Neste cenário, um eventual ajustamento das tabelas de retenção na fonte chegará mais tarde do que aquilo que se antecipava.
Também Francisco Amaral, da consultora Deloitte, considera que “por princípio as tabelas devem estar ajustadas aos escalões”. Não sendo possível refletir nas retenções o efeito dos novos escalões, o acerto será feito no ano seguinte, com a entrega da declaração anual do IRS.
“Devolver [o imposto retido a mais] apenas no reembolso é uma medida possível e até poderá ser vista com bons olhos porque adianta financiamento ao Estado”, refere o fiscalista, lembrando que esta não será a solução preferida pelo contribuinte.
Por outro lado, acentua, mudar as tabelas de retenção na fonte a meio do ano também traz custos para as empresas – situação que também deverá ser tida em conta pelo novo Governo quando chegar o momento de decidir se altera as tabelas de retenção para as adequar aos novos escalões.
“Claro que se quisermos refletir os escalões, devia ser feita uma redução das tabelas de retenção na fonte”, refere por seu lado Ana Duarte, da consultora PwC, acentuando que o ajustamento das tabelas de retenção efetuado em janeiro não será suficiente para fazer face ao efeito do alargamento dos escalões do IRS que estava previsto na proposta do OE2022 chumbada no parlamento em outubro e que o primeiro-ministro já disse que integraria a nova proposta orçamental do Governo.
A fiscalista lembra, contudo, que não há uma obrigatoriedade de refletir nas tabelas de retenção a redução do valor final do imposto. “Seria desejável que se fizesse [o ajustamento das tabelas de retenção], mas não há nenhuma obrigatoriedade”, já que não havendo as pessoas receberão o que pagaram a mais no momento da liquidação anual do imposto, via reembolso.
A possibilidade de haver ajustamento nas tabelas de retenção e de este retroagir a janeiro deste ano é descartada por Sérgio Vasques que lembra que a retenção é feita numa base mensal, não podendo ser aplicada de forma retroativa.
“Idealmente uma coisa [alteração dos escalões] deve ter correspondência na outra [ajustamento das tabelas de retenção], mas esta é uma situação excecional e não há soluções perfeitas neste contexto”, precisa o ex-secretário de Estado.

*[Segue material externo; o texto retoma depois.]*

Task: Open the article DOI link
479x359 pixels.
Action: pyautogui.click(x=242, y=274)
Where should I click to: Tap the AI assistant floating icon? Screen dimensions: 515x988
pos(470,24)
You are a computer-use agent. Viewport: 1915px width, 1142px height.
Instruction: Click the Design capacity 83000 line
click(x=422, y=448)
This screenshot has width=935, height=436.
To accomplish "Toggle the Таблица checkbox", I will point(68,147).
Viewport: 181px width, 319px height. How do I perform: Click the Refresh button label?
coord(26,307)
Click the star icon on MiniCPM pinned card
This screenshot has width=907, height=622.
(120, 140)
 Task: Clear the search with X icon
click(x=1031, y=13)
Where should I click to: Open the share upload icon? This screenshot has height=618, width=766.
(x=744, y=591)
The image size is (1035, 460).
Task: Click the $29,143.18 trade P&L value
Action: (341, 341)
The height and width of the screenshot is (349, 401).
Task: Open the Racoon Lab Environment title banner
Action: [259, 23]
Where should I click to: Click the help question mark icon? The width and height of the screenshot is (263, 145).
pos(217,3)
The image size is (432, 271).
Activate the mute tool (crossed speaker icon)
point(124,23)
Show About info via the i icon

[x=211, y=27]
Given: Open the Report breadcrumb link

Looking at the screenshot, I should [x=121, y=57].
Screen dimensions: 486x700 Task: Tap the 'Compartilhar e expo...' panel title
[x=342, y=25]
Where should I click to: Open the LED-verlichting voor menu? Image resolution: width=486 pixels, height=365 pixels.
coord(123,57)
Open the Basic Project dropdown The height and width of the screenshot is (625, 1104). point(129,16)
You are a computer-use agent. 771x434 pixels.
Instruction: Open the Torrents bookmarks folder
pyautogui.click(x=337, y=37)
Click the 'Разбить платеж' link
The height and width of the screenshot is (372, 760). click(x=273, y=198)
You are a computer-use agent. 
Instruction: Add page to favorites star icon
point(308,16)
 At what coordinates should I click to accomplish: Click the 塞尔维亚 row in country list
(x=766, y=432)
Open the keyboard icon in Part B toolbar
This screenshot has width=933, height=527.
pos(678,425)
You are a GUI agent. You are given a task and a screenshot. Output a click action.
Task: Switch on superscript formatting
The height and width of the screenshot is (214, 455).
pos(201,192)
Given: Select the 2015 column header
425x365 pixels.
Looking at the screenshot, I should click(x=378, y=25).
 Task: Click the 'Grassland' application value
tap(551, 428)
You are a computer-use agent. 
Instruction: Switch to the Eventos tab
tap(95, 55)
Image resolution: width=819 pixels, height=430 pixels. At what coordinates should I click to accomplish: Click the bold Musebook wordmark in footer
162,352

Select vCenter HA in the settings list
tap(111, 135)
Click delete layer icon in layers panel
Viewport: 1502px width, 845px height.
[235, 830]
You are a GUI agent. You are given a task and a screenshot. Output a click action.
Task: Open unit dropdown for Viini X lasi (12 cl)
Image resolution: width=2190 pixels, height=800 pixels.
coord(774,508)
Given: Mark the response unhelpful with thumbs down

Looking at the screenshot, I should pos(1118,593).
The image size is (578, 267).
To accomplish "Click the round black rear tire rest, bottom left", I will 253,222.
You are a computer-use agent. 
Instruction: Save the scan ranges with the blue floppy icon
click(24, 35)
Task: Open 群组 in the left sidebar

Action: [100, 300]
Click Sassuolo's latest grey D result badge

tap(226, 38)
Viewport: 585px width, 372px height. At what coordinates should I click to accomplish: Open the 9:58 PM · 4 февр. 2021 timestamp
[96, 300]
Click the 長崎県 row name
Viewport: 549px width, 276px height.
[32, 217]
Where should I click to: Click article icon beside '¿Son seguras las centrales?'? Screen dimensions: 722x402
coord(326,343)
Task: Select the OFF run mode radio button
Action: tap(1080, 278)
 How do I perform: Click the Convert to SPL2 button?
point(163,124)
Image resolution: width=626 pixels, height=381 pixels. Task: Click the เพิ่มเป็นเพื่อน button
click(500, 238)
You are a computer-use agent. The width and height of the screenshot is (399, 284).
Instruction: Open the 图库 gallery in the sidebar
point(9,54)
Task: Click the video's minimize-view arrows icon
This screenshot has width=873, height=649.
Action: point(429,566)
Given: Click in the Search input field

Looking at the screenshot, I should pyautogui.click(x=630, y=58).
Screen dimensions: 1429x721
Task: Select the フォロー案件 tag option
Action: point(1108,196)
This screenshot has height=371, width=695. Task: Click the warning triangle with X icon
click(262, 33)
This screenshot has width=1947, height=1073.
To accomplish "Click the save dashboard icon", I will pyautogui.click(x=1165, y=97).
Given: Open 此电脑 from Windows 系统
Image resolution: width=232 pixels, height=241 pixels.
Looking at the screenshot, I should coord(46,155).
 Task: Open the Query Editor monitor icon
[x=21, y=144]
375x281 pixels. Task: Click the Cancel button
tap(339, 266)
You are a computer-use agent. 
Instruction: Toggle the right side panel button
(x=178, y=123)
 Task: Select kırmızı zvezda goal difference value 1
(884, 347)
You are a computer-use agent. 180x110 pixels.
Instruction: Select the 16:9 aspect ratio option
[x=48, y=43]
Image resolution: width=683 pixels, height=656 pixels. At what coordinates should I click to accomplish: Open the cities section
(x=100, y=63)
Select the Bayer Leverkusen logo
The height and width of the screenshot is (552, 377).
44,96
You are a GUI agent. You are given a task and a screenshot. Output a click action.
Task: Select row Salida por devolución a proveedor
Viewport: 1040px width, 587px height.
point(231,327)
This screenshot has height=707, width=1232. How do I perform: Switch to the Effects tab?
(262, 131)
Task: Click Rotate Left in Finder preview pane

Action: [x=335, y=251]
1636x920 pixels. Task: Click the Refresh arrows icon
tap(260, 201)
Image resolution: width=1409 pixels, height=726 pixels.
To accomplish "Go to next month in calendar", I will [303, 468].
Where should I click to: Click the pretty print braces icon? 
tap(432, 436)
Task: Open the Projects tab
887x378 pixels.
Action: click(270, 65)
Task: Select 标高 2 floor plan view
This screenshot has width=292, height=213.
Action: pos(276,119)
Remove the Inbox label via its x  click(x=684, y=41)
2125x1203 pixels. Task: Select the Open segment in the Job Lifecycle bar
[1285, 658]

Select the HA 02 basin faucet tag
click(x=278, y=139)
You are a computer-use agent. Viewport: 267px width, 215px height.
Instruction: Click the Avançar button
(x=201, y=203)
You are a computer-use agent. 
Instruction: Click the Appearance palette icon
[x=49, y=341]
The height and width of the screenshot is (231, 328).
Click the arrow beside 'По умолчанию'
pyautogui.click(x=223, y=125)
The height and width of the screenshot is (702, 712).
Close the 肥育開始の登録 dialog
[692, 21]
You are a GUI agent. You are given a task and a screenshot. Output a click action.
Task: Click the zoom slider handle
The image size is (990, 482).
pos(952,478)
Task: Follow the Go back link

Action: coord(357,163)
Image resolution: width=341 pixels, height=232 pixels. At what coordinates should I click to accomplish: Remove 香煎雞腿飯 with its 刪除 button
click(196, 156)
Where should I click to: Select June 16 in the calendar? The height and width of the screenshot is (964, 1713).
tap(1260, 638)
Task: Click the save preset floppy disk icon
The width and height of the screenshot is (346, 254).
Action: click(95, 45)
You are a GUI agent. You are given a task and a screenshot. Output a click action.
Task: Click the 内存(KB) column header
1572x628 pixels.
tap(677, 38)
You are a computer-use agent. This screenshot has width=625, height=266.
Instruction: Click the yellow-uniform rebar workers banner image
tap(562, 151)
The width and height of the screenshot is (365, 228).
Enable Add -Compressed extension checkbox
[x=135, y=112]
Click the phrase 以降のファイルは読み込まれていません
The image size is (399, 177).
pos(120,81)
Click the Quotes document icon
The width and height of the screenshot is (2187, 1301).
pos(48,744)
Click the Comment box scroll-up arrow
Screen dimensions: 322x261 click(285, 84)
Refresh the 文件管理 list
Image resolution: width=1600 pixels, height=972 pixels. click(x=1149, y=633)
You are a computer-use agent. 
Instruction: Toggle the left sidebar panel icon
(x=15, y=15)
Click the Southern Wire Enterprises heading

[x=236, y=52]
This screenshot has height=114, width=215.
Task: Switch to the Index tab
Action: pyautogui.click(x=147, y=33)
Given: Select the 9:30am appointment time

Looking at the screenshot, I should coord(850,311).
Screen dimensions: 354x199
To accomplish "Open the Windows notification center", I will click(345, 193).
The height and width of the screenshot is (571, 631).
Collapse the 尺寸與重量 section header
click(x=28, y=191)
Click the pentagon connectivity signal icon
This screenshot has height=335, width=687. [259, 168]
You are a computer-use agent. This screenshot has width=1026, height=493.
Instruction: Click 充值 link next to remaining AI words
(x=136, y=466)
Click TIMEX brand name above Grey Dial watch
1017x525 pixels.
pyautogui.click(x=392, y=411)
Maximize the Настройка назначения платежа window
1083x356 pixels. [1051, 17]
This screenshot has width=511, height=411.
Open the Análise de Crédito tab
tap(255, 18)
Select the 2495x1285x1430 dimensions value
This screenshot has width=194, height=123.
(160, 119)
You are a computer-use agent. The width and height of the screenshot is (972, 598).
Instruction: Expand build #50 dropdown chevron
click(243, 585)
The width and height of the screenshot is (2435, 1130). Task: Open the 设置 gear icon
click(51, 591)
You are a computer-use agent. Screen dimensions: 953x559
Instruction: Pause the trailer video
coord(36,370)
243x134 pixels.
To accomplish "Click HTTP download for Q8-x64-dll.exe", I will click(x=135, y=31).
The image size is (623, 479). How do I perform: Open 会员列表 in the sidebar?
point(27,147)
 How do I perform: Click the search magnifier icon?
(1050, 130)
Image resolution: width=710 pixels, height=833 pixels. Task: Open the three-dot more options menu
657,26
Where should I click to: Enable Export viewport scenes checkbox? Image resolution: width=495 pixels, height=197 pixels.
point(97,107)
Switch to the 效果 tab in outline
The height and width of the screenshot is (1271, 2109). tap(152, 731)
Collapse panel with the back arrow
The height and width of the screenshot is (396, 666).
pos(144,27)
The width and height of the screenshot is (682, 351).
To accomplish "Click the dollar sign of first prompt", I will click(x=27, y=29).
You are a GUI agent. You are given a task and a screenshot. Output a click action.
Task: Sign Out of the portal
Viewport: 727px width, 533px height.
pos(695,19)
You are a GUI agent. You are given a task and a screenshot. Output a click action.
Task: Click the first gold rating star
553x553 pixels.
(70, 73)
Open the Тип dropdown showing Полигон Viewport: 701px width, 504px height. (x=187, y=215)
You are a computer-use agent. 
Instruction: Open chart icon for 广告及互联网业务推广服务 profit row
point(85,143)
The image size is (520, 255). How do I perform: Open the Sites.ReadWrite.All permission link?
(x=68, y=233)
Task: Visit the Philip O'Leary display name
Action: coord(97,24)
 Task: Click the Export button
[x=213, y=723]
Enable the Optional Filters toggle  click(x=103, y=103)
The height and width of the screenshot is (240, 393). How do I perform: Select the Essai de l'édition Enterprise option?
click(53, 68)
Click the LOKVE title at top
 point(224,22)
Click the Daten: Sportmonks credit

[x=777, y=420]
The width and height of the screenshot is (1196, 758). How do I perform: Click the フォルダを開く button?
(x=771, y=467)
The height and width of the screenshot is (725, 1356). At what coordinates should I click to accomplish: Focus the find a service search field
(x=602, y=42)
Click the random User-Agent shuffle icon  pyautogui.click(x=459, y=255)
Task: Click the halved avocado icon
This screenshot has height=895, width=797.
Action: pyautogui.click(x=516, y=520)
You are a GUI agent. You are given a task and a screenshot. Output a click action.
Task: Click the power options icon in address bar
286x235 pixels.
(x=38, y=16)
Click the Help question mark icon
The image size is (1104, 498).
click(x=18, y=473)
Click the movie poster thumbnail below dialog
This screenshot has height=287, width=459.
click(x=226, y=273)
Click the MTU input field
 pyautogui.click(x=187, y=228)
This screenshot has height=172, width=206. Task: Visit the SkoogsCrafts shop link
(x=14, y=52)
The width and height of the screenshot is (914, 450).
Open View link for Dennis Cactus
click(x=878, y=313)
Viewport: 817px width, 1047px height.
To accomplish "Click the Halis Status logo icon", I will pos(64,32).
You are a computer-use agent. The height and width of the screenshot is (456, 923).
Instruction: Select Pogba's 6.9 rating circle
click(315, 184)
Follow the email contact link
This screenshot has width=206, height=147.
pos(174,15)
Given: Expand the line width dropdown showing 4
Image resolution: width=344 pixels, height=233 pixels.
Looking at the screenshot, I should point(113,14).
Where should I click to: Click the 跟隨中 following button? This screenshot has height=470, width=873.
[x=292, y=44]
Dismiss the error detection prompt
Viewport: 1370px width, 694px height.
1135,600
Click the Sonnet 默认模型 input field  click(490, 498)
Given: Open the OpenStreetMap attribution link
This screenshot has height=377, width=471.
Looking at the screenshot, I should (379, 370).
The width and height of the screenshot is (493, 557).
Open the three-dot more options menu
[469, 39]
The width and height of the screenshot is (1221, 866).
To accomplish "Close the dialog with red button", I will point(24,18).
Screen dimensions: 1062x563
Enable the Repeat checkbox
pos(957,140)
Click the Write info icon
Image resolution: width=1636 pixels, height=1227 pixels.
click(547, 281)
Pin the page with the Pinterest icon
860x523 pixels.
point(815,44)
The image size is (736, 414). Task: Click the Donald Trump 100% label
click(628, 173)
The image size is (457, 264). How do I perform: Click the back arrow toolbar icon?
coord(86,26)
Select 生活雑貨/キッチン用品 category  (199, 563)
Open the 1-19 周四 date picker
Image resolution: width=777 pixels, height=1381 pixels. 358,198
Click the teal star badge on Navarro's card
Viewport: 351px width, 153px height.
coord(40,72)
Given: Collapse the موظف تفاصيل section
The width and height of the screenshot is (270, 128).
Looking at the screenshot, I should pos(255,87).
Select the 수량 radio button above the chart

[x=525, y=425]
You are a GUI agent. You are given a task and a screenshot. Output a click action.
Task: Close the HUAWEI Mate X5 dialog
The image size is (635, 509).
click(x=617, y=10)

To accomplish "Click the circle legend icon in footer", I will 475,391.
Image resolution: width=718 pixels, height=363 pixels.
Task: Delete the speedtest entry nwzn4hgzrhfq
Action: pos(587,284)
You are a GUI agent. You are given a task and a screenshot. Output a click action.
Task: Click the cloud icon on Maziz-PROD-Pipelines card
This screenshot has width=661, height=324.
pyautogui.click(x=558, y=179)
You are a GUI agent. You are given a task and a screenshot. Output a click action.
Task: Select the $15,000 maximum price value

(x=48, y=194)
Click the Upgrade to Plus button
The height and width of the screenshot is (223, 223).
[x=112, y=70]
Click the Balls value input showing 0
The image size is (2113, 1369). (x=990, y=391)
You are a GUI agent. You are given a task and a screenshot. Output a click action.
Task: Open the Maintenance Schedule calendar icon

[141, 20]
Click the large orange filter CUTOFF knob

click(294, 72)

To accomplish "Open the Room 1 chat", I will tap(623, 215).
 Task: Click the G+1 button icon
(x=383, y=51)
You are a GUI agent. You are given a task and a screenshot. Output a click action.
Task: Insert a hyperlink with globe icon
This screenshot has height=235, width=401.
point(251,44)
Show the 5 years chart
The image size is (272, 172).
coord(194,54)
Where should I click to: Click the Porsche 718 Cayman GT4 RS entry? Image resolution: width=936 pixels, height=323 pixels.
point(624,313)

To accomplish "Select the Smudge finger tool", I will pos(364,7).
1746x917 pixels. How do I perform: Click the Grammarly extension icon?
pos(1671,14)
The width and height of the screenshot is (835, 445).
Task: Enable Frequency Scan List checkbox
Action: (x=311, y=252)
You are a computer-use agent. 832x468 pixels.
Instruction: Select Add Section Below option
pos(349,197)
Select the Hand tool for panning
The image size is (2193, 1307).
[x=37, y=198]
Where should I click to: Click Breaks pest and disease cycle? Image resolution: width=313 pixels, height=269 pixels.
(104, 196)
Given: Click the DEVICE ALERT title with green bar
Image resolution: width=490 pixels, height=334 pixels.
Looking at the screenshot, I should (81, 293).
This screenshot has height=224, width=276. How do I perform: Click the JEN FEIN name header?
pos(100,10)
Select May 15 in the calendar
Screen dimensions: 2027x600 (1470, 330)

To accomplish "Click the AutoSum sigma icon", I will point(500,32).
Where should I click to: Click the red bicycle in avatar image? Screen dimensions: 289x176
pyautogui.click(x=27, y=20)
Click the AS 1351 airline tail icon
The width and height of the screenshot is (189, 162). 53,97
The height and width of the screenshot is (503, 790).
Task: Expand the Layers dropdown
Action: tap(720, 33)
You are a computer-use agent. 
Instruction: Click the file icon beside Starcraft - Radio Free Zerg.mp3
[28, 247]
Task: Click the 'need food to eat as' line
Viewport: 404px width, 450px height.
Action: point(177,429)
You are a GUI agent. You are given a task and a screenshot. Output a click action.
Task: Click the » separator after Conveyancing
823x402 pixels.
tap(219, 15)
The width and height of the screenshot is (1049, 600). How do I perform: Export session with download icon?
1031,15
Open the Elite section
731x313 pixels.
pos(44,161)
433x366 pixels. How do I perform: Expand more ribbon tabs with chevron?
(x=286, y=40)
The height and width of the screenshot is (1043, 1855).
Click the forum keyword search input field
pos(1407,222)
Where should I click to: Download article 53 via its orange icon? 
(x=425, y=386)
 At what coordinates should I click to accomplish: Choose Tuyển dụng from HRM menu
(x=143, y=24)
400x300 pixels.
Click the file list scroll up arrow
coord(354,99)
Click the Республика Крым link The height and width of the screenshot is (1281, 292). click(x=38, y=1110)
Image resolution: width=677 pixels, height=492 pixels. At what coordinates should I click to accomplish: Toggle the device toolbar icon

Na proposta de OE2022 entregue em outubro, o Governo propunha que o número e escalões do IRS aumente de sete para nove, criando um novo terceiro escalão, entre 10.736 e os 15.216 euros, com uma taxa de 26,5% e um patamar seguinte para rendimentos entre os 15.216 euros e os 19.696 euros, taxados a 28,5%.
Além disto, os rendimentos entre 36.757 euros e até aos 48.033 euros passam a ter uma taxa de 43,5% e no patamar seguinte, entre os 48.003 euros e até aos 75.009 euros a taxa é de 45% (igual à que incide sobre a totalidade do atual 6.º escalão).